There is no one way to listen to SMiLE. Most versions usually open the acapella hymn “Our Prayer” seguing into “Heroes And Villains,” a multi-part pop song like “Good Vibrations” that was never seen to proper completion. You’ll find lots of variations of “Heroes And Villains,” some succinct, others stretching out over eight minutes. “Vegetables” is a catchy bit of stoner pop with carrot chewing percussion. “Do You Like Worms?” aka “Roll Plymouth Rock” relates to SMiLE‘s vague Americana theme, though it feels more Hawaii than old west to me. SMiLE has a dream sensibility, like Kubrick’s Eyes Wide Shut or Joyce’s Finnegans Wake. To try to tame it, to make sense of the whole thing, is missing the point.
There are two centerpieces: “Good Vibrations” and “Surf’s Up.” Everybody knows “Good Vibrations,” the 1966 single that kicked off the project and its high expectations. “Good Vibrations” is more post-Pet Sounds than SMiLE proper, masterfully constructed and subtly inventive. Where Pet Sounds was elegant and assured, SMiLE is wilder, more curious and carefree. SMiLE colors outside the lines and outside the paper and all over the table.
Nonetheless: “Surf’s Up” is Brian Wilson’s finest song. Three piano based movements with evocative lyrical poetry courtesy of Van Dyke Parks. “Surf’s Up” is an elusive elegy. To what? I’m not sure, which is why it works so well as a conclusion to SMiLE. Lyric meaning doesn’t play a role in this music as it does with Bob Dylan’s, but it’s no less of an intellectual puzzle to decode it.
The real tragedy is that this material was first released to the public as Smiley Smile in 1967. Now I can dig weirdness and druggy albums, but Smiley Smile was a ragged mess and remains a frustrating listen. Key songs like “Wonderful” and “Wind Chimes” were sabotaged with whispered vocals and effects. One of my favorites “He Gives Speeches” was bastardized into “She’s Goin’ Bald,” a “joke” song that’s as unfunny as its title. It’s emblematic of Smiley Smile, which feels like a stoned in-joke, a sacrilege to this material.
As with all things Beach Boys, we can partly blame Mike Love. He’s an asshole, plain and simple. He harshly criticized the SMiLE project during the recording process, goofing on it during vocal takes and then infamously calling out the line “columnated ruins domino” from “Surf’s Up.” Mike Love is a philistine, a baseball cap’d schmuck.

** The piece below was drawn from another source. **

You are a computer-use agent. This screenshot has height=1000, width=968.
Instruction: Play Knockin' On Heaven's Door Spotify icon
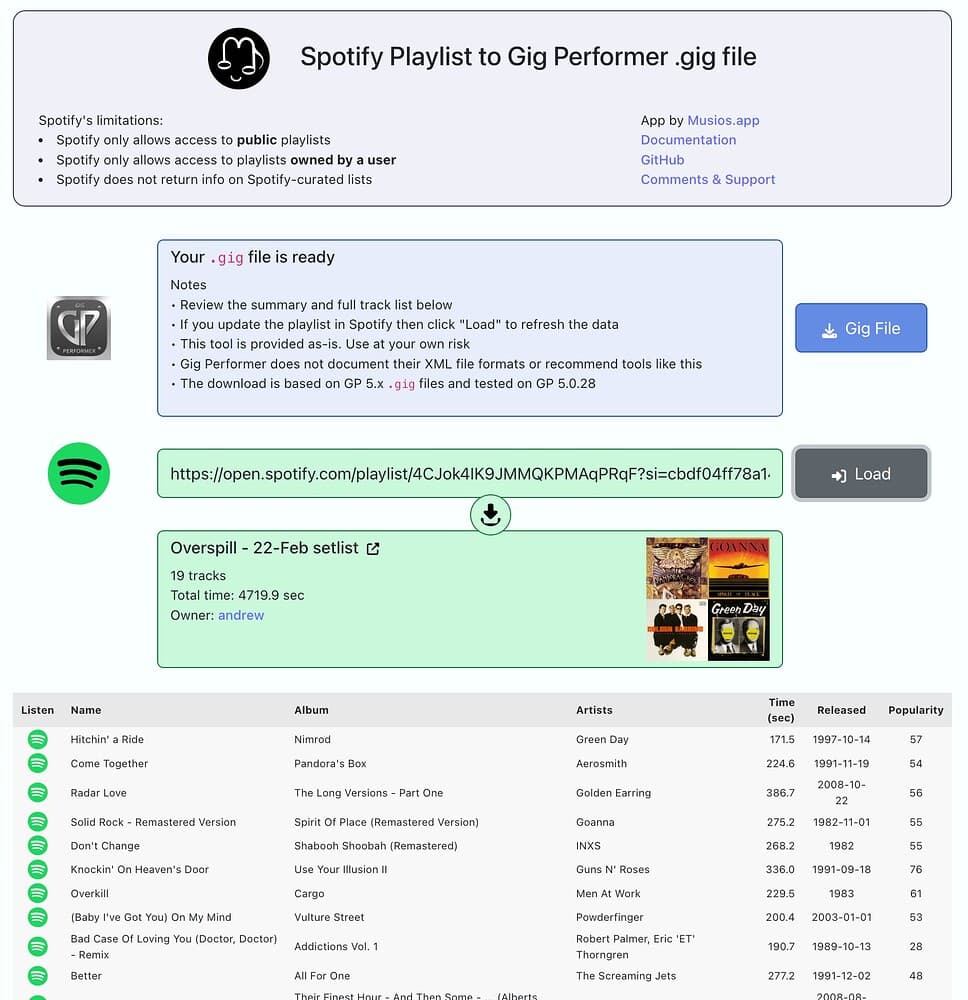pyautogui.click(x=38, y=869)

This is not to say that SMiLE was above criticism, that it may have been too far out and too indulgent for its own good. But “columnated ruins domino” is a fantastic phrase. Mike Love stinks.
Even if the Beach Boys rejected and discarded SMiLE, the material was picked over for their next few albums. “Cabinessence” ended up on 20/20, “Surf’s Up” on the 1971 album of the same name, “Little Bird” from Friends incorporated a riff from “Child Is The Father Of Man,” and so on. You can even hear KISS’s “I Was Made For Loving You” in a piano bit from a “Heroes and Villains” take. It’s still rather sad to look back on how Brian Wilson was not given more support for this project at the time. But it has since been given over to the fans in ways that Brian Wilson could never have imagined.
So what if the album never made it into stores for $12.99? Maybe it was never supposed to. What we have now is something entirely different – a communal puzzle for fans to interpret and piece together their own ways. SMiLE upends our accepted definitions of art, less of an album and more of an interactive project. It’s a resource of raw material waiting for new collaborators. I’ve heard dozens of versions and I hear something new every time.